Similarly, in order to sustain good governance through prudent management, the state government, in partnership with both public and private sectors’ stakeholders, has been examining and evaluating the existing weak revenue base and low cost recovery in the state’s public sector and proffer practical solutions towards ensuring financial sustainability. The result, of course, has been quite astonishing as it could be seen in the recent improved revenue base of the state government.

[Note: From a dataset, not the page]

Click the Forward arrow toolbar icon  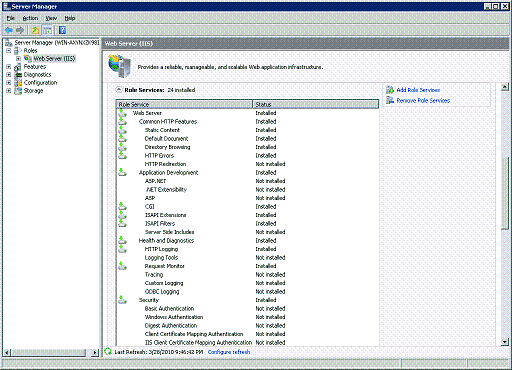pos(20,30)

Related to the above is the fact that the state government , still in collaboration with various stakeholders through its numerous periodic public meetings, has equally been analysing the financial complexities involved in building, operating and maintaining public infrastructure, capable of meeting the needs of a rapidly expanding urban population; and examining the pivotal role of the private sector in contributing to enhance efficiency of public service delivery; and to ultimately; finding ways and means of harmonizing responsibilities at the State and Local Government levels regarding the multiplicity of agencies with overlapping and-related functions, particularly as it relates to policies, regulations, revenue generation, planning, and maintenance of public infrastructure.

One cannot but mention the key role which the various periodic meetings have played in the new tax order in the new dispensation of quality service delivery in the state. In our society, everyone blames the government for almost everything. Unfortunately, the resources available to the government in servicing the needs of the people are quite minimal when compared to the huge needs of the people. It is in order to resolve this imbalance that the state government organised numerous town hall meetings with various sectors in the state on the importance of taxation.

Given the current thinking in the State, it is strongly believed that all stakeholders in the state should play a major role in ensuring the full realization of the lofty policies and programmes of the government for the people. As the Yoruba will say: “Agbajowo lafi n soya, owo kan o gberu dori” (meaning: together we stand). Therefore, to meet the growing demand for integrated service delivery in the state, there must be continuous constructive engagements and collaborations between the government and the governed.

•Ogunbiyi is of the Features Unit, Ministry of Information and Strategy, Alausa, Ikeja.